Sometimes, the size of a block of stone can affect democracy. If it’s too small, democracy could be at risk. But luckily, Phyllis Nduva, a 65-year-old farmer from Mwaani, a village of 1,000 people in eastern Kenya, has a mobile phone with a camera and knows how democracy works. It goes like this: Nduva photographs the blocks that a construction firm has just laid for the foundations of the village’s new health centre. She sends the photos to another farmer, 33-year-old David Mutisya, the chairman of the building committee. He looks at the construction plans – which a county government engineer previously went through in detail with the building committee – and confirms Nduva’s suspicions: the blocks are too small. The building committee summons the construction firm and confronts the site manager. Supplying materials that are smaller or of inferior quality than those specified in the order, while charging for the higher-quality product, is the language of corruption.
The farmers from Mwaani demand the correct blocks for the foundations. The health centre needs a solid footing. The site manager has no option. He is forced to replace the blocks. And he has to put up with members of the building committee prowling around his construction site every day, taking notes and watching every move his labourers make like hawks. There is nothing he can do about it because these farmers own the building: the residents of Mwaani wanted a health centre and now they are building one. And the county government will only pay the construction firm once the new owners are satisfied, and when they confirm to the county government in writing that the building has been completed as planned.
In Kenya, people don’t challenge authority. Kenyans don’t assert their rights and Kenyan villagers don’t confront businesses. But the new constitution of 2010 devolves selected government functions to 47 newly formed counties. The functions include healthcare, preschool education and maintaining minor roads in rural areas. Two elections ago, in March 2013, the decentralisation plans started being implemented. Grassroots democracy is essential here. It is no longer the central government far away in Nairobi that decides how a village, town or county will develop, but the local people themselves.

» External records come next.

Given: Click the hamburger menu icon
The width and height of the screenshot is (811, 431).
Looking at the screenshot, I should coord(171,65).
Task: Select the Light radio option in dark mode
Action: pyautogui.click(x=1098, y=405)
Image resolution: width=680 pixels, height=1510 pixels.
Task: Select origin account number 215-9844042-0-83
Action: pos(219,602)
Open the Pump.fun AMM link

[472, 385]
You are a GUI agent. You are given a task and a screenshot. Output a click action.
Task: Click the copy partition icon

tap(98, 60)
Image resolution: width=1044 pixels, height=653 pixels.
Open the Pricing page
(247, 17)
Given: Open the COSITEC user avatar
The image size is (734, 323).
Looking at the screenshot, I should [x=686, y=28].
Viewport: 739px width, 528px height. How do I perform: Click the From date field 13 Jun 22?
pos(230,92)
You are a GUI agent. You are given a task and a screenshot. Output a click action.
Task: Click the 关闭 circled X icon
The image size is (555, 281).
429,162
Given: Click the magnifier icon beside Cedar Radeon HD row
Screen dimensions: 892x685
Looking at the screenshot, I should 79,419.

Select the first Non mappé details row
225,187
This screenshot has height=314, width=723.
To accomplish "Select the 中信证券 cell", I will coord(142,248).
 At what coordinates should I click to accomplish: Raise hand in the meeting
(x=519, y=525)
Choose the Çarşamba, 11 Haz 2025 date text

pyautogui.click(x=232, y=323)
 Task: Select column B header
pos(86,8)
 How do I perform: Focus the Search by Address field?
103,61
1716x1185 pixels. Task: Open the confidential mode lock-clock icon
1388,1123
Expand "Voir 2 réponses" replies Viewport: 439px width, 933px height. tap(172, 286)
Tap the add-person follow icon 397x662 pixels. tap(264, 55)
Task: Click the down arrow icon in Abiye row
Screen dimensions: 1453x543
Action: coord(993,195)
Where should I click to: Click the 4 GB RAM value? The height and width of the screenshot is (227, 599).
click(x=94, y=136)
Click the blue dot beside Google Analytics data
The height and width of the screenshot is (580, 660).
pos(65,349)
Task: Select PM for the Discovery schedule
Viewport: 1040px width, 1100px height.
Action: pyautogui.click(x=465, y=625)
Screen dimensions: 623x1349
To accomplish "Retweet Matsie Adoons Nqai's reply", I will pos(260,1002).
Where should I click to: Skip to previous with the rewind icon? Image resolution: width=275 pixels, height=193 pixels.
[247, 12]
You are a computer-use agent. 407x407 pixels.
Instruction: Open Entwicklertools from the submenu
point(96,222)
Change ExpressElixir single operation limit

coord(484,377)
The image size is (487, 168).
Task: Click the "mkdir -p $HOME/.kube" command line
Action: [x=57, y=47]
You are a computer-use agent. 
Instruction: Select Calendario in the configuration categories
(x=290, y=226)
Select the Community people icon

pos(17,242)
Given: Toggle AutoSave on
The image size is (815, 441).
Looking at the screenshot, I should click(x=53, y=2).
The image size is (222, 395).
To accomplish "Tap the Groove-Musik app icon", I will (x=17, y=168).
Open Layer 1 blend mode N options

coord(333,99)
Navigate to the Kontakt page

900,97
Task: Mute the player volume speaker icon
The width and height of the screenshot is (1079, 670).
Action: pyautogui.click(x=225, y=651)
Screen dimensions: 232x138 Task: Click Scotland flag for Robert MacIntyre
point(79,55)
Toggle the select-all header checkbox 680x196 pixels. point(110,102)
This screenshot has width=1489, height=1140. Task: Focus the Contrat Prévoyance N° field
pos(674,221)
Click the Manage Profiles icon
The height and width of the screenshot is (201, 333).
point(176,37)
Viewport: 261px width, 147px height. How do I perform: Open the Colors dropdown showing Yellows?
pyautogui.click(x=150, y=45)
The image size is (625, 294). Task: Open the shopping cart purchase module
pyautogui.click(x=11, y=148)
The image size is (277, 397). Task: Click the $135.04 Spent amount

Between them, the 47 counties receive at least 15 per cent of the national budget. Each individual county budget is calculated using a formula based on the size of the population, the size of the county and its poverty rate, as well as a fixed proportion for administrative costs. Each county has a local parliament led by a governor. Kenya is spending a lot on democracy.
“The presidency was the beast that had to be tamed,” says Abraham Rugo, head of the Kenya Office of the International Budget Partnership, an organisation that collaborates with civil societies around the world to analyse national budgets in order to improve the quality of governance. The ‘beast’ was embodied by Kenya’s former president, Daniel arap Moi, who ruled the country as a dictator for decades until 2002 and wielded absolute power. His role became the root of all conflicts – only the president could decide where and how Kenya’s resources, i.e. money, were distributed.
“There was no room for anyone else to have an equal say in running the country,” says Rugo. The new constitution of 2010 was intended to decentralise power to prevent conflict – to clip the president’s wings, devolving power horizontally to parliament and the judiciary, but also downwards to autonomous regional administrative units. The aim is to turn a society that is just about surviving into one that is flourishing. ‘All sovereign power belongs to the people’, according to Article 1 of the Kenyan constitution.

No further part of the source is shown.